Officials have highlighted that current data includes snake bite deaths in the tally of fatalities from wild animal attacks, potentially leading to a misleading perception of the numbers.

In Kerala, the hilly district of Wayanad has become the core area for human-animal conflict. Similar cases are also reported in Aralam in Kannur, Coimbatore-Palakkad border areas and in various areas of Idukki district.

Amid heightened protests in Wayanad following the recent deaths of two persons in elephant attacks, state forest officials underscored the necessity for coordinated efforts among all departments to prevent such incidents.

"Prevention of human-animal conflict is not an exclusive forest department work. Many other departments like revenue, LSGD and police also have an active role. All these departments have been working together with us to do whatever best we could do," D Jayaprasad, Principal Chief Conservator of Forests and Chief Wildlife Warden (PCCF&CWW), Kerala told PTI.

"We are implementing mitigation measures, including the development of a 'smart-fence' system for tigers and elephants, with a model set to be erected in the Chethalayam range in Wayanad," said Jayaprasad, who was present in Wayanad during violent protests triggered by recent elephant attacks resulting in two fatalities.

He said that the Kerala Forest Department has also urged a team from the Ministry of Environment and Forests, which has arrived in Wayanad, to conduct an animal carrying capacity study not only within the hill district but also in the neighbouring forest areas of Tamil Nadu and Karnataka.

"We have told them that if the study finds excess animals above the carrying capacity, then we will translocate them," he added.

The official said there has been a remarkable improvement in the dispensation of compensation to the livestock and crop loss in wildlife attacks.

"Not even a penny will be pending towards compensation payment. All the backlogs have been cleared by the present government and we are getting excellent support from the Chief Minister to find a solution for the problem," Jayaprasad added.

"We have proposed a 50 per cent hike in compensation for fatal attacks and a two-fold increase in damage compensation to agriculture. This proposal is now under the consideration of the cabinet," another official said.

According to conservation and animal experts, the government and its departments only look for temporary solutions based on the intensity of the public protest.

"Most of the time the decisions are knee-jerk reactions aimed at temporary solutions.

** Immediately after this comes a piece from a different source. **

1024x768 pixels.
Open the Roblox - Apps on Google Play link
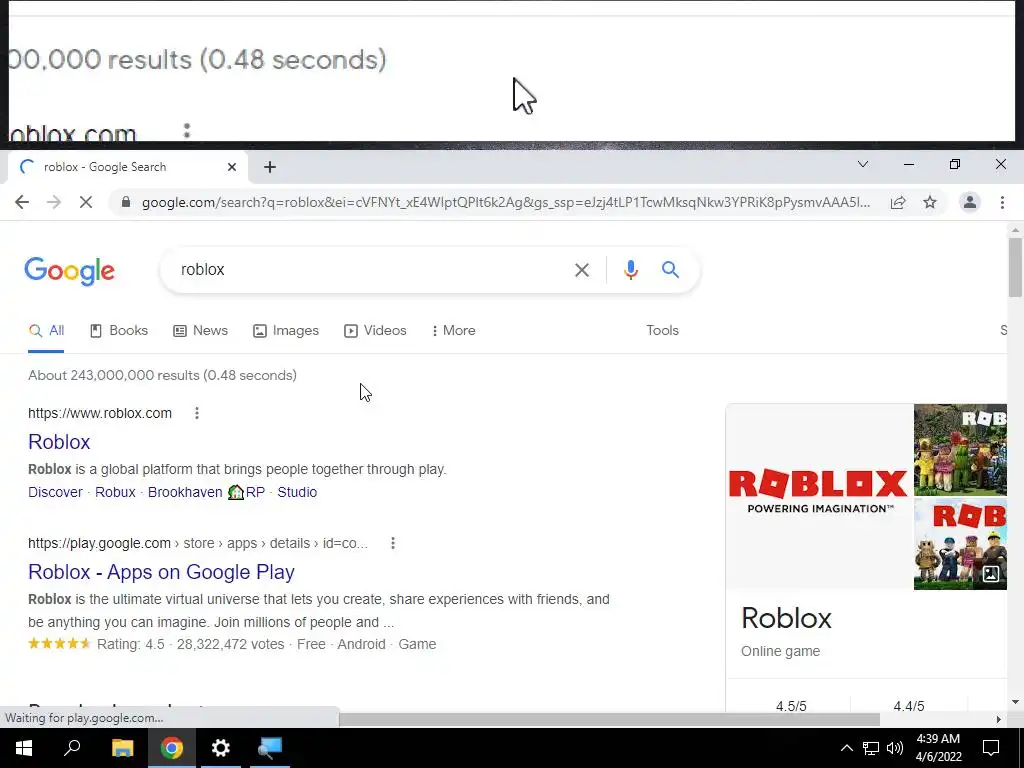pos(161,572)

Nobody is looking for a scientific solution to the problem," said an elephant expert who works closely with various governments on animal data collection and conservation.

The expert, who did not wish to be named, highlighted two incidents concerning elephants in Wayanad: Belur Makhana the present problem elephant in Wayanad was captured from Belur, a low elephant dense area and put in Bandipur, a high elephant dense area by the Karnataka Forest department.

So he had no option but to move out to human settlements as already the area belonged to other elephants.

Similarly, Arikomban, the elephant from Munnar was first relocated to Periyar Tiger Reserve, a high elephant dense area and as he started moving out due to lack of territory, he was again captured and sent to Kalakkad- Mundanthurai reserve, a low elephant dense area. He has not established his territory there.

As per current estimates, Kerala approximately has an elephant population of 2,000 to 2,500.

Experts criticised the Kerala Forest department's proposal to conduct a carrying capacity study for elephants in Wayanad and surrounding areas, stating that such a study is not feasible due to the lack of established models for calculating the carrying capacity of elephants.

Dr P S Easa, noted expert on wild elephants, said while calculating carrying capacity might be possible for tigers based on prey population and territory availability, there are currently no methods available for elephants.